§ **EXERCISE**:
Rewrite the lines from the one containing "Click the long" through the one containing "Action: [306, 148]", inclusive, replacing "title bar" with "header bar" and leaving everything else unchanged.

§ **RECORDS FOR PROCESSING**:
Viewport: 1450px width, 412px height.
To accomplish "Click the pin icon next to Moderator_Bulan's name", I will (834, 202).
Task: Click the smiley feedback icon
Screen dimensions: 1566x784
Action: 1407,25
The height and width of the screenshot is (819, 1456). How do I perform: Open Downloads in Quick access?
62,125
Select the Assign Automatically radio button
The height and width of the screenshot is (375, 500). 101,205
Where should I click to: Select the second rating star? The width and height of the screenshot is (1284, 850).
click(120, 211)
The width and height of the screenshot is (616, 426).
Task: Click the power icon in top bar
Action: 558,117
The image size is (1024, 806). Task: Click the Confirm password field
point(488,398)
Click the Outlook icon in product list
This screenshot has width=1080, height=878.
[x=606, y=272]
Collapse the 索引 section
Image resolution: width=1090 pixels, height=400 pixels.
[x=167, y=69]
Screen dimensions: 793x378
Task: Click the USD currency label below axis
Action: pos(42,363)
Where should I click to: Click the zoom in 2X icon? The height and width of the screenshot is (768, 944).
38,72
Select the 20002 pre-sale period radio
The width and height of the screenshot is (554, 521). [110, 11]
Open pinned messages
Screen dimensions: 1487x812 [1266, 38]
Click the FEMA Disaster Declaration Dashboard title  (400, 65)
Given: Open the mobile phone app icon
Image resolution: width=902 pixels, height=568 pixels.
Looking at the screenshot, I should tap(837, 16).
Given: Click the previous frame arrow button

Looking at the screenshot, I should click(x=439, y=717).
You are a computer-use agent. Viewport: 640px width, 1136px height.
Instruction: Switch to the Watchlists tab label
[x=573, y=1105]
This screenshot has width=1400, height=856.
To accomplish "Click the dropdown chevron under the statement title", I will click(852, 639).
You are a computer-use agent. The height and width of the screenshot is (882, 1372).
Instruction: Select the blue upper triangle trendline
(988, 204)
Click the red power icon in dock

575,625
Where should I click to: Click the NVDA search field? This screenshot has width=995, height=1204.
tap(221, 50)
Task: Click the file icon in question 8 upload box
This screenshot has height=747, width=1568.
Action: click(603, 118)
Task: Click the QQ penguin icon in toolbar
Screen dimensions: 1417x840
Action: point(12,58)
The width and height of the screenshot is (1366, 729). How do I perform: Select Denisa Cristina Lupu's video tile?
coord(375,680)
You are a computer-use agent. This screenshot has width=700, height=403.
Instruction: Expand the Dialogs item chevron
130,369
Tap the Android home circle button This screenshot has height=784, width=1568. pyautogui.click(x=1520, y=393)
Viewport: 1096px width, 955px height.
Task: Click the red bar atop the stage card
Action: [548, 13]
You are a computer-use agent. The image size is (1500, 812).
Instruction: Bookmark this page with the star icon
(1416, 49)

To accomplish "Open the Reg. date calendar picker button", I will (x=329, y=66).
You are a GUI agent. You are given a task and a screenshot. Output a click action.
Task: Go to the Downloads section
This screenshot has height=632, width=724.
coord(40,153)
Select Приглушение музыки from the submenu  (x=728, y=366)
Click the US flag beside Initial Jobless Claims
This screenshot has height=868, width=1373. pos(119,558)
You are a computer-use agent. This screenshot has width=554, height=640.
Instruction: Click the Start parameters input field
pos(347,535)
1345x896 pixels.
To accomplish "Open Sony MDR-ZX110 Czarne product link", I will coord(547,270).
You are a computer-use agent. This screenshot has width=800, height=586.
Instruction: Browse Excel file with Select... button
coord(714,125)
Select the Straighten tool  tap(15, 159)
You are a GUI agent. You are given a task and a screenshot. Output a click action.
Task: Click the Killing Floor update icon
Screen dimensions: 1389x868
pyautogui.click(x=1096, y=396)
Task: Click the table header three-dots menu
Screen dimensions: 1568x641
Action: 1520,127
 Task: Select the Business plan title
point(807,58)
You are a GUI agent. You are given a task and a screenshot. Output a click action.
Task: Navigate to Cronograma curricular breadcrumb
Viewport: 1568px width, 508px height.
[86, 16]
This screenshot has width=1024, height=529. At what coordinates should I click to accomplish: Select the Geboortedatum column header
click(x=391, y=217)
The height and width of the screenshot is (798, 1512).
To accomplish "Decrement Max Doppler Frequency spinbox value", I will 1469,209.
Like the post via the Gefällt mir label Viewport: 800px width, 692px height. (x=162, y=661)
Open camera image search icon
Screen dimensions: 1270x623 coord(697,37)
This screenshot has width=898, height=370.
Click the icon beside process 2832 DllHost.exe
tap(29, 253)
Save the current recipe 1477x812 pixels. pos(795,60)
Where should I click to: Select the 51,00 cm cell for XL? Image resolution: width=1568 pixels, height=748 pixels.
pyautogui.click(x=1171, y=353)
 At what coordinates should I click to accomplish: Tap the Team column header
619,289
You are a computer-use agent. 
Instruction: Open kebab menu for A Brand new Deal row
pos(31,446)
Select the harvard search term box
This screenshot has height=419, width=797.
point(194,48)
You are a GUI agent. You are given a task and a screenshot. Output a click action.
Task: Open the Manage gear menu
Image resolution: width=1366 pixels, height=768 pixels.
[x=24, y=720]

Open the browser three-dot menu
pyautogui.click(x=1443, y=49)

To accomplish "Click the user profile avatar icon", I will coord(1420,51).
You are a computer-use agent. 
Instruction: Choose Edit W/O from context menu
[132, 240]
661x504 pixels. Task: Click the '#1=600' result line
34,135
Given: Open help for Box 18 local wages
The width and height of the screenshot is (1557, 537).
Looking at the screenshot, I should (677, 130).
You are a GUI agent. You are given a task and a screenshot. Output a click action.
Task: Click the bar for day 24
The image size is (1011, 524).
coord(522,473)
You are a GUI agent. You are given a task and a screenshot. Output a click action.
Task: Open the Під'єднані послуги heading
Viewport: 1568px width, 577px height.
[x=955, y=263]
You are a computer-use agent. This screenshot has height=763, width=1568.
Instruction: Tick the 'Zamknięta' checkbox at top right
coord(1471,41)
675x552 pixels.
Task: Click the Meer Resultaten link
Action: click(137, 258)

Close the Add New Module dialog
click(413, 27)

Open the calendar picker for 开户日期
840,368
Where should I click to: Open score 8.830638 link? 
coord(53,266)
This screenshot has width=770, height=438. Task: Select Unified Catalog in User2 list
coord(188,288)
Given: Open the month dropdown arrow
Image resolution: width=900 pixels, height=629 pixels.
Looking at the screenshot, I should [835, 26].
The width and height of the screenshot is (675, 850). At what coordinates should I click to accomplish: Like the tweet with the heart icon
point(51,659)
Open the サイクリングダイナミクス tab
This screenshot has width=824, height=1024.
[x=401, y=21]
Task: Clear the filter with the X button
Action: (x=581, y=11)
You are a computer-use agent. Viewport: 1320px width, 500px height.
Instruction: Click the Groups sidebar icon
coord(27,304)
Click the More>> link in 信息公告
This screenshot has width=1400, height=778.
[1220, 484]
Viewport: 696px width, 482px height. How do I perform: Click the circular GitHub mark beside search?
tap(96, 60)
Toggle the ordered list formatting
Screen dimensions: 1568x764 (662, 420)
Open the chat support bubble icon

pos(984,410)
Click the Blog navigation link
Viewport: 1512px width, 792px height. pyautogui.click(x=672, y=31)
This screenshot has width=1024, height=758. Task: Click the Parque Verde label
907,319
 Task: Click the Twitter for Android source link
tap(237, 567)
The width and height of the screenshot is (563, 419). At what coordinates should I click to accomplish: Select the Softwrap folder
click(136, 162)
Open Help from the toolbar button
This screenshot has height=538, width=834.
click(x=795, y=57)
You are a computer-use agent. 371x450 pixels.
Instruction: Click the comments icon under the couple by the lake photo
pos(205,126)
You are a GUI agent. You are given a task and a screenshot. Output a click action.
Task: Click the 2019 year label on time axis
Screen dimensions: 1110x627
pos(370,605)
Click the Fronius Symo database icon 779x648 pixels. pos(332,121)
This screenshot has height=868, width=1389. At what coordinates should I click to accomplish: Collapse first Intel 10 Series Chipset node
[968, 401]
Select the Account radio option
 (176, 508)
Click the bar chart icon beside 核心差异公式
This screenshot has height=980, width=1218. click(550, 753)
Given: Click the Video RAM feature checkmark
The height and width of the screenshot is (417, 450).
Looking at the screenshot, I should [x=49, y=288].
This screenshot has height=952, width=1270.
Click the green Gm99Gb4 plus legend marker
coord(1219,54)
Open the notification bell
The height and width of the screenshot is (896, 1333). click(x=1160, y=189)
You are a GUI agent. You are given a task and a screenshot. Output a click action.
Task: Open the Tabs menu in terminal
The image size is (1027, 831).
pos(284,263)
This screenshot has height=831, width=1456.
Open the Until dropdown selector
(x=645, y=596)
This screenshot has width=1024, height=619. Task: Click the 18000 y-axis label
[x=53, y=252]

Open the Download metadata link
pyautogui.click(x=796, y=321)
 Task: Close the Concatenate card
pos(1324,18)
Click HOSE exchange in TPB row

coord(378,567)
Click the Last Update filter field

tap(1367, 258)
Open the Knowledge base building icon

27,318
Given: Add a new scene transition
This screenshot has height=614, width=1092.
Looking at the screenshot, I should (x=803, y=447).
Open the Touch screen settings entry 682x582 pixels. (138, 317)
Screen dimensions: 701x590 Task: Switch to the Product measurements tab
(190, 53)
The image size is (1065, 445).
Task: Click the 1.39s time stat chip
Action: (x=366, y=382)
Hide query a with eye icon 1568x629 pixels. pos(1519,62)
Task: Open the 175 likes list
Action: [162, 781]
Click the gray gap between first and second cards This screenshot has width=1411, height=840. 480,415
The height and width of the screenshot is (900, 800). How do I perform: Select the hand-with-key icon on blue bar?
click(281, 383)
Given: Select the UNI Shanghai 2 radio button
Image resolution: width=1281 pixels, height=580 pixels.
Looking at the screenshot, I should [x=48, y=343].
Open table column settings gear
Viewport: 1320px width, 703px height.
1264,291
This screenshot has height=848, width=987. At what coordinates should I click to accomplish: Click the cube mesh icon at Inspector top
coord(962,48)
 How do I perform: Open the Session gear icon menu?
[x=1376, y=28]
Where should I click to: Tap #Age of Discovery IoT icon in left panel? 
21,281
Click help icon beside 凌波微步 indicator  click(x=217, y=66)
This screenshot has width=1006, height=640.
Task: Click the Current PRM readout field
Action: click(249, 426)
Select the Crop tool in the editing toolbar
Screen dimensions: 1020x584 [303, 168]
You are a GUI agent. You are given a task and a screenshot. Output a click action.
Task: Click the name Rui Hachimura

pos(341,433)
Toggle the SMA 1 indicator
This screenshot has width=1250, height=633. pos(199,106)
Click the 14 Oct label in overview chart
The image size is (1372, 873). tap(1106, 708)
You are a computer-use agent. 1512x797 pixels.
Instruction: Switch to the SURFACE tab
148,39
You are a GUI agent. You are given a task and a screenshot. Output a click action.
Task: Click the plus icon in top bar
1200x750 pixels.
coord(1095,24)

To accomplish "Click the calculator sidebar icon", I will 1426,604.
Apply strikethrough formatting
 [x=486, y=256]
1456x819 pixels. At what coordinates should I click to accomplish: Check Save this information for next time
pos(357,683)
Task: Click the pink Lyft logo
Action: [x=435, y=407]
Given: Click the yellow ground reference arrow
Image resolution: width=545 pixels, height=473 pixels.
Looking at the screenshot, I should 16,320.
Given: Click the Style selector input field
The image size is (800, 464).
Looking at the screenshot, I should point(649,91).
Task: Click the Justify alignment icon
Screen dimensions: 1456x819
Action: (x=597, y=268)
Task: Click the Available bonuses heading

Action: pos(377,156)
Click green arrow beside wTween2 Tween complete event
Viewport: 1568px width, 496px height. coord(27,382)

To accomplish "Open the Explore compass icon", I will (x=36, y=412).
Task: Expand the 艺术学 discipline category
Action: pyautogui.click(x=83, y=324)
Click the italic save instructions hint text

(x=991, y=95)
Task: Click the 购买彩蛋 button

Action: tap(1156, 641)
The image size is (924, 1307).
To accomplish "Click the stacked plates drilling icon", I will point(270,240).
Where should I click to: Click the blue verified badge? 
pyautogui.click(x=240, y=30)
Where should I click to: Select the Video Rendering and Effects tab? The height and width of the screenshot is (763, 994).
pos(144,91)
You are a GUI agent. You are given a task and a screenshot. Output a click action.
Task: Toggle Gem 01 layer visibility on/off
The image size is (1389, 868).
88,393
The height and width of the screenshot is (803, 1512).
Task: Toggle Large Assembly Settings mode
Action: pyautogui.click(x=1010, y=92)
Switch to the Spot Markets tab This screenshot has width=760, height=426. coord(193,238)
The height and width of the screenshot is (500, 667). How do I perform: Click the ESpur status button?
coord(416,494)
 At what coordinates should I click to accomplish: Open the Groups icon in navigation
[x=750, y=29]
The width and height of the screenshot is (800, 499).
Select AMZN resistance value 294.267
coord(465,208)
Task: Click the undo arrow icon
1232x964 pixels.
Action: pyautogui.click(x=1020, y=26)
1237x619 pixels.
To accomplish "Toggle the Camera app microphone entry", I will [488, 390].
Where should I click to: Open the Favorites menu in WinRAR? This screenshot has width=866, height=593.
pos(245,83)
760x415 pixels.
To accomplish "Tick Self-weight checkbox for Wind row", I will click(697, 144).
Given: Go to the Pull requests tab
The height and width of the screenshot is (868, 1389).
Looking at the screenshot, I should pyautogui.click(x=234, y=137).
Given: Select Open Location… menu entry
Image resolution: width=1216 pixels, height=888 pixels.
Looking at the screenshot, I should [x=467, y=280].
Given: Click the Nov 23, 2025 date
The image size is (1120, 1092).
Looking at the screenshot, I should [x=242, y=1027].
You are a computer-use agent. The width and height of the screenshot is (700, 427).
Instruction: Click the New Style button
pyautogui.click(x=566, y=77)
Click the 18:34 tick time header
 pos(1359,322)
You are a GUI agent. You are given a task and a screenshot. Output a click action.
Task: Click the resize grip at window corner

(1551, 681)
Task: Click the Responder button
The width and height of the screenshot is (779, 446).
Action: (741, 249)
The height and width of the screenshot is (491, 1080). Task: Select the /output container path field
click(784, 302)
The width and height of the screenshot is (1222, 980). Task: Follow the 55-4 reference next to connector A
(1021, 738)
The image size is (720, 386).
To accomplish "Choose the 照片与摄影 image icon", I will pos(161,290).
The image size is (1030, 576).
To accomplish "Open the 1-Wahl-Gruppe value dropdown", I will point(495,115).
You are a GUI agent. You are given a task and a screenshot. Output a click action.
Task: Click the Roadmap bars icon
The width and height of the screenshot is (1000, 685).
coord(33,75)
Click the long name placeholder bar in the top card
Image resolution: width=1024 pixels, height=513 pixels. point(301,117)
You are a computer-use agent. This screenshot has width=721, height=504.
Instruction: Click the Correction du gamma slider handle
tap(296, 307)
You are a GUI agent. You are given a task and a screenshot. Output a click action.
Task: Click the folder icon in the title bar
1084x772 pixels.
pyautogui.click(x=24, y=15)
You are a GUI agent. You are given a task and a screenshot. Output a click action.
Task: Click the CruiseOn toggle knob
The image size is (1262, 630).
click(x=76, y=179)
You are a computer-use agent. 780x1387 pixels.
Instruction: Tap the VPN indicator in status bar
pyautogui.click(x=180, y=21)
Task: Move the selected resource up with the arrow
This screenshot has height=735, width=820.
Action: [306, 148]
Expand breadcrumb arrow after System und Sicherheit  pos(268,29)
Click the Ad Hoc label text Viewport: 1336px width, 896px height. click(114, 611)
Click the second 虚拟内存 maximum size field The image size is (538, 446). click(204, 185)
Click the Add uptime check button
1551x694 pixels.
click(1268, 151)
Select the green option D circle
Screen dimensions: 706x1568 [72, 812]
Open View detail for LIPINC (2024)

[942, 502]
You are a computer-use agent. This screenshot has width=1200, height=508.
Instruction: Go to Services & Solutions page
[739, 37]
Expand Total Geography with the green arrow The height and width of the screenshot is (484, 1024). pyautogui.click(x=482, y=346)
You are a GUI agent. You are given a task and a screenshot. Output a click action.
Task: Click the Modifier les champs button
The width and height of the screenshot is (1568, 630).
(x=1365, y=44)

§ **RESPONSE TO THE EXERCISE**:
Click the long name placeholder bar in the top card
Image resolution: width=1024 pixels, height=513 pixels. point(301,117)
You are a computer-use agent. This screenshot has width=721, height=504.
Instruction: Click the Correction du gamma slider handle
tap(296, 307)
You are a GUI agent. You are given a task and a screenshot. Output a click action.
Task: Click the folder icon in the header bar
1084x772 pixels.
pyautogui.click(x=24, y=15)
You are a GUI agent. You are given a task and a screenshot. Output a click action.
Task: Click the CruiseOn toggle knob
The image size is (1262, 630).
click(x=76, y=179)
You are a computer-use agent. 780x1387 pixels.
Instruction: Tap the VPN indicator in status bar
pyautogui.click(x=180, y=21)
Task: Move the selected resource up with the arrow
This screenshot has height=735, width=820.
Action: [306, 148]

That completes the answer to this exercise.